RESUMEN EJECUTIVO
El Pulso Macroeconómico de Bolivia a mayo de 2026 confirma un escenario de recesión. Todas las proyecciones coinciden en que el crecimiento del PIB será negativo en 2026, lo cual se agravará con los conflictos sociopolíticos recientes; aunque las exportaciones, principalmente de minerales, amortiguarán en alguna medida el bajo desempeño económico.

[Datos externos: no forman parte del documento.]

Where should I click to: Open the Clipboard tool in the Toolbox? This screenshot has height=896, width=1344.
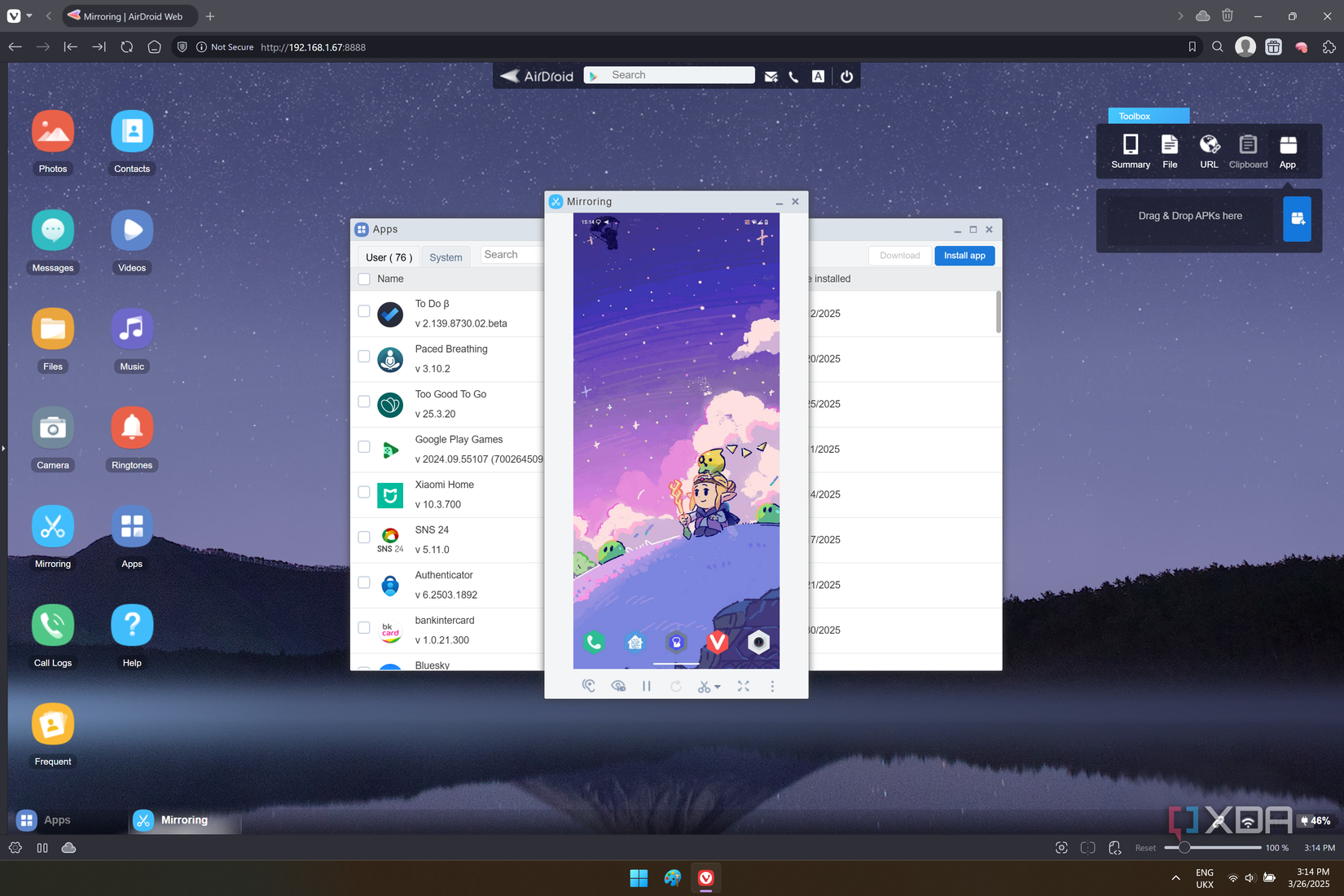click(1248, 151)
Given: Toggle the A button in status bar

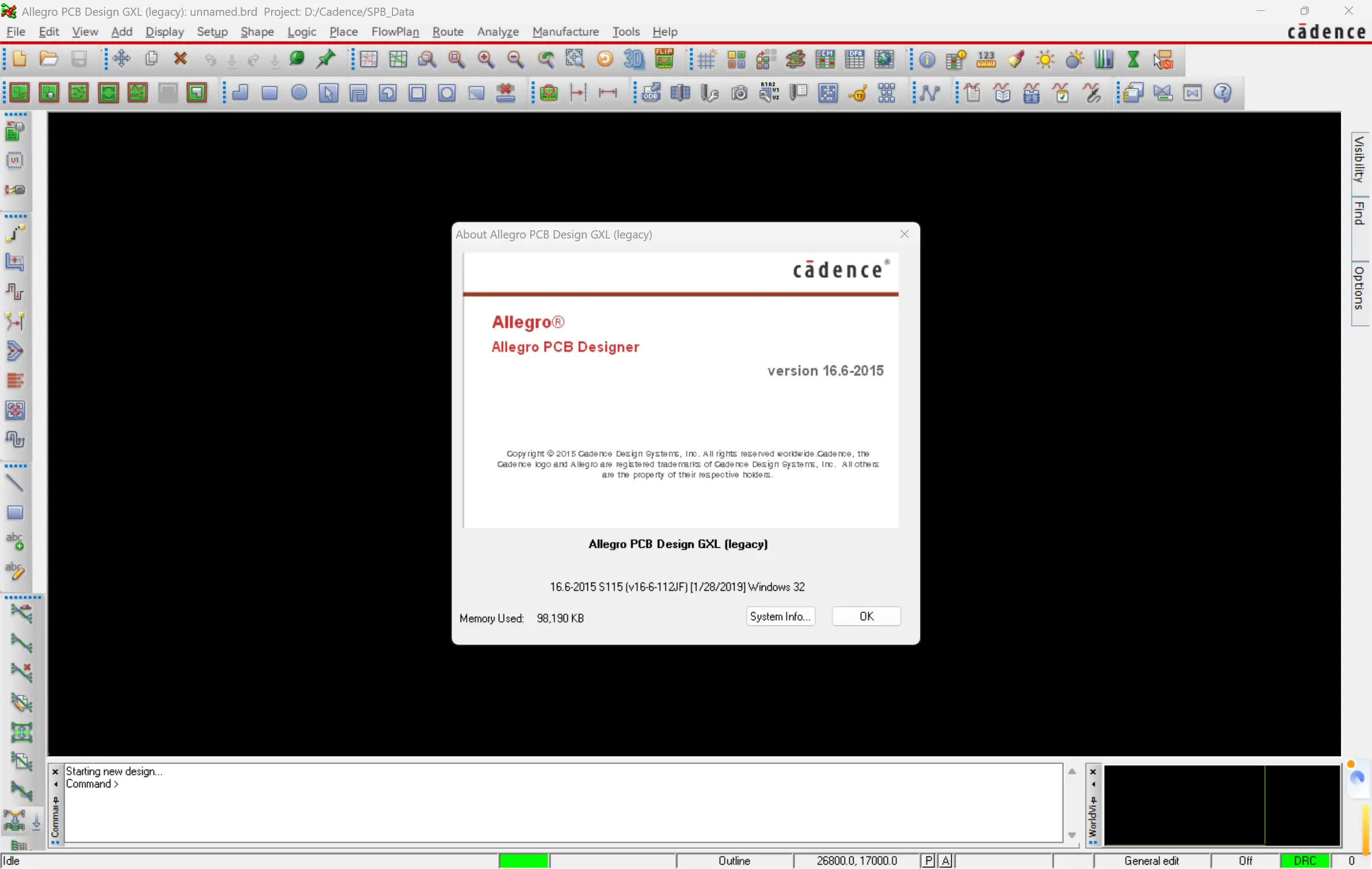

La inflación a 12 meses presenta una tendencia de caída, como reflejo, en cierta medida, del periodo recesivo que está afectando los ingresos y el consumo. La inflación del mes de mayo de 2026 confirma que La Paz fue la más perjudicada por los conflictos, mientras que Santa Cruz experimentó una sobreoferta con la consecuente deflación.
El presupuesto reformulado 2026 muestra ajustes fiscales modestos, poco compatibles con la sostenibilidad fiscal, con una deuda pública externa que continúa aumentando.
El deterioro de la tasa de interés pasiva muestra una fuerte pérdida de riqueza de los ahorristas, en un escenario de pocas opciones financieras y de inversión rentables. A pesar de esto, los depósitos en el sistema financiero continúan creciendo, así como los créditos.